Draw a Batman Comic With Your Kids!

Education Geek Culture
A batman comic drawn by kids (well, mostly)
Image: (c) Bernd Grobauer & Sons

In my childhood and youth, superheroes did not really feature: comic wise, I was raised on Donald Duck, Asterix, Isnogud, Lucky Luke, and Tintin. My kids share my love for these comics, but in addition, they are experts on all things Batman, with special attention for the various supervillains: They can spend what seems like hours discussing the strengths and deformities of the Joker, Two-Face, or Scarecrow, with my younger one constantly quizzing me about exactly which villain appears in which movie, what each villain looks like, etc. All they have seen so far is a bit of the animated Batman series for kids and some first-reader  Batman books, but Batman clearly stimulates their imagination. So when we decided to draw a comic together, Batman was a natural choice.

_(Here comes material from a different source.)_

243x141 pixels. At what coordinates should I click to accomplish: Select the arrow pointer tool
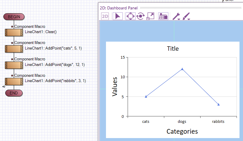pyautogui.click(x=117, y=16)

Superhero comics make good drawing practice especially for  anatomy: Kids can learn to sketch human bodies using circles for head and hands, an oblong for the torso, and ovals for the extremities. (In the case of superheroines and female supervillains, the drawing style found in pretty much all comics tends to exaggerate anatomy a bit more than a parent of two boys would wish for, but luckily they still prefer male heroes and villains, long may it last.)

sketching_heros_and_villians
Heroes and villains consist of circles, oblongs, and ovals. Image: (c) Bernd Grobauer & Sons.

My kids had been drawing superhero scenes for quite some time, but going from a single scene to a complete comic is difficult. So we decided to make a co-production  in which we would work together at developing the story, translating it into comic panels, and drawing the comic.

The first step was to chose the villain and the come up with a plot. On that particular day, Bane was the villain of choice. For the plot, I had to step on the brakes: my kids were developing material for a whole comic book (“And then … and then … and then …”), but we needed to keep our first comic to two pages. I was determined to finish the whole thing in one session, while energy and motivation was high.

We finally settled on the simplest of story lines: Bane is robbing the Gotham central bank, Bruce Wayne sees the Bat-Symbol beckoning for help, dons his mask, speeds through Gotham in the Batmobile and confronts Bane. At first it seems that Bane overwhelms Batman, but in the last second, Batman manages to pull of Bane’s mask. In our version of the Batman universe, Bane cannot breathe without the mask and thus is beaten. Batman drives home again in the Batmobile.

Maybe not much of a story line, but manageable in two pages. The next step was to layout the panels, deciding what to show in each panel. We ended up with 13 panels. I drew them on two A3 pages and then cut out each panel so that we could work in parallel. Then it was just a matter of everybody picking a panel and drawing the scene we had decided on for that particular panel: I did  three panels and one large sketch of Bane, the rest was done by the kids.

Things worked out really nicely. After less than two hours, all panels had been drawn and colored. The older kid did the little lettering there was. Then we glued the panels on two fresh A3 sheets, scanned the result, and printed our very own Batman comic. A good result for a morning’s “work”, I think. On the next rainy weekend, try it yourself with your kids!